**YOUR GOAL:**
Repeat the lines from the one with "Veelgestelde vragen (666, 77)" through the end of the records, replacing "toestaan" with "toelaten" and leaving everything else unchanged. Leave the pictures out.

**GIVEN INFORMATION:**
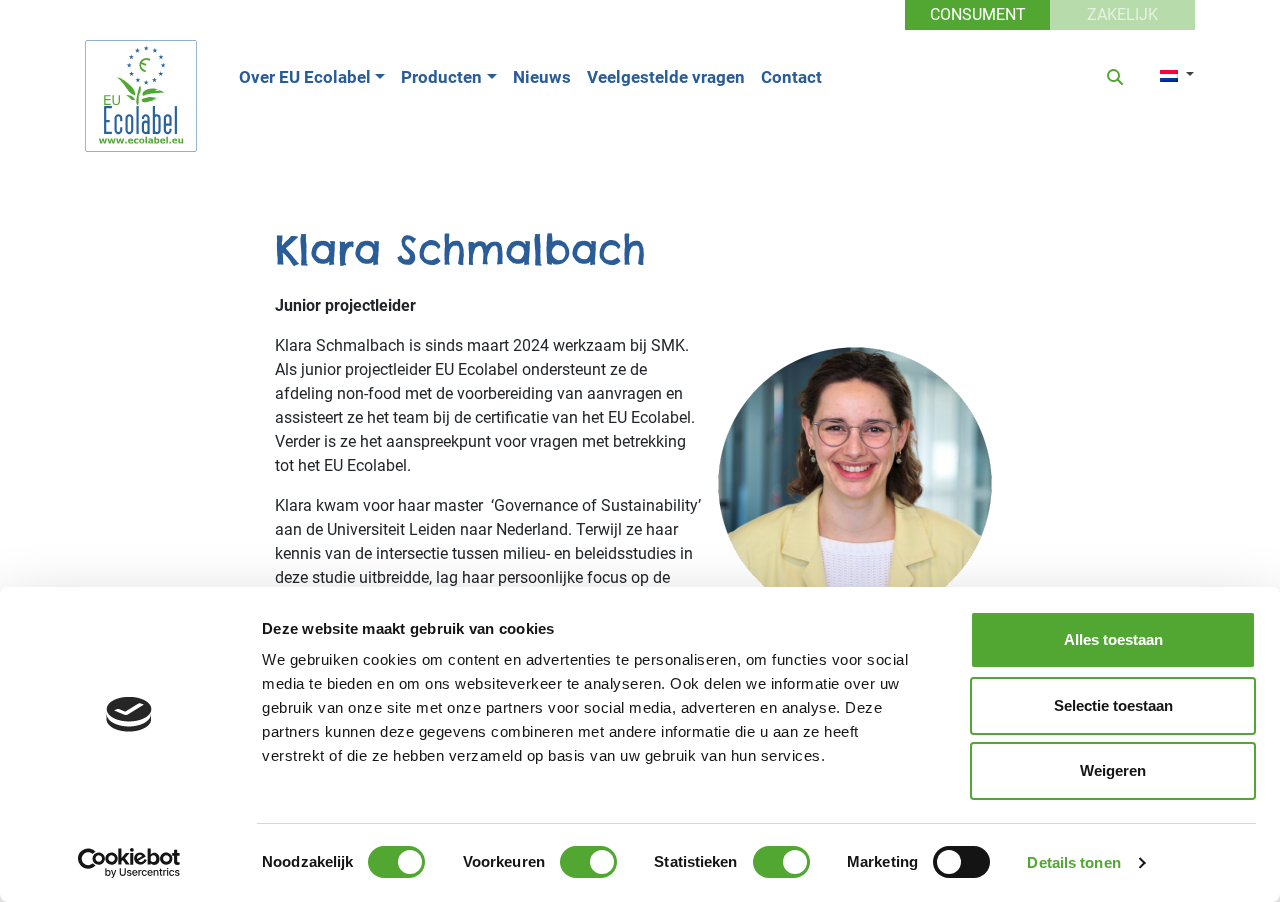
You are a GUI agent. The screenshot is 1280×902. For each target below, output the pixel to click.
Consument (978, 14)
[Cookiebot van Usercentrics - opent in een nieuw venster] (129, 863)
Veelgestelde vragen (666, 77)
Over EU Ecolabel (305, 77)
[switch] (588, 862)
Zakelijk (1122, 14)
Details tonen (1073, 862)
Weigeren (1113, 770)
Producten (441, 77)
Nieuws (542, 77)
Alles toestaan (1113, 639)
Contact (791, 77)
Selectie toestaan (1113, 705)
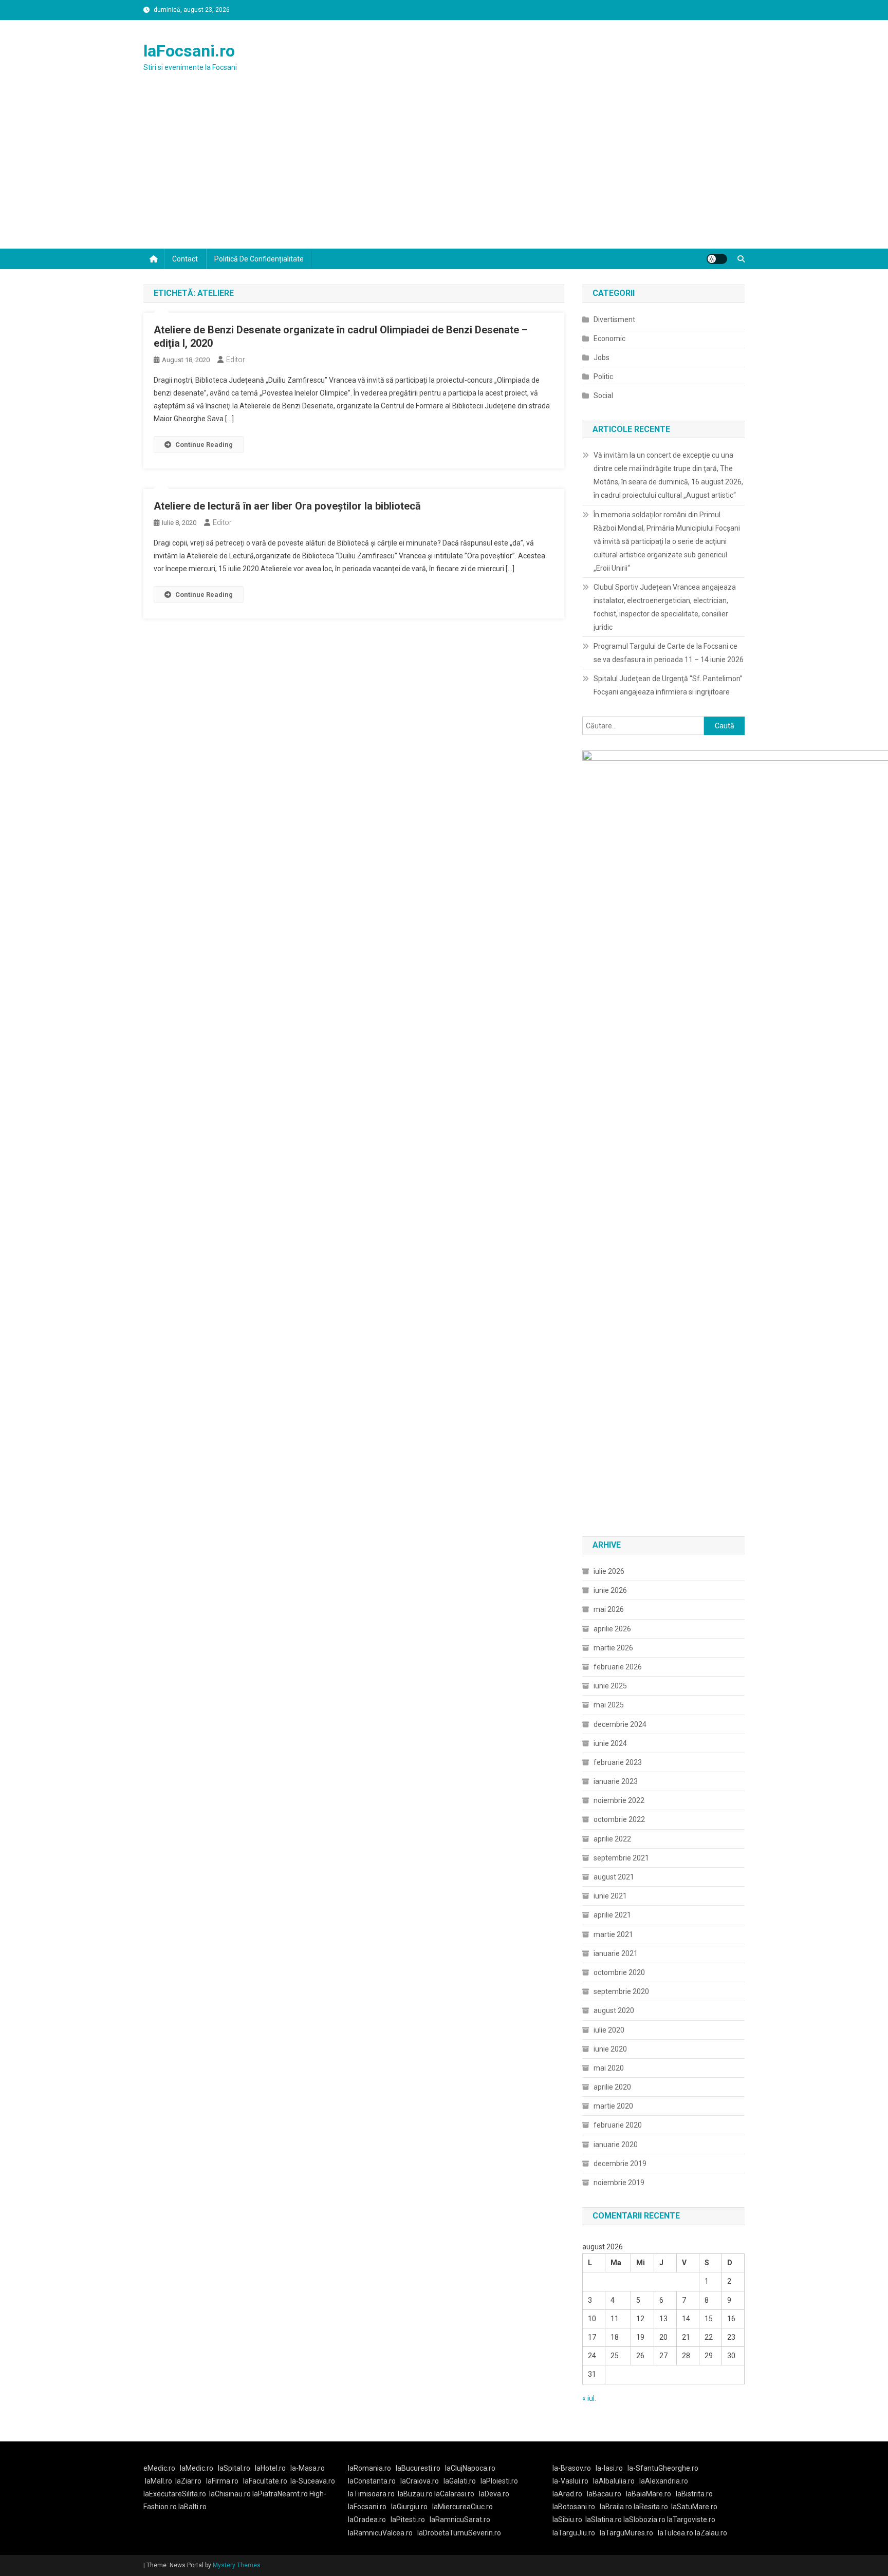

**ANSWER TO THIS PROBLEM:**
Veelgestelde vragen (666, 77)
Over EU Ecolabel (305, 77)
[switch] (588, 862)
Zakelijk (1122, 14)
Details tonen (1073, 862)
Weigeren (1113, 770)
Producten (441, 77)
Nieuws (542, 77)
Alles toelaten (1113, 639)
Contact (791, 77)
Selectie toelaten (1113, 705)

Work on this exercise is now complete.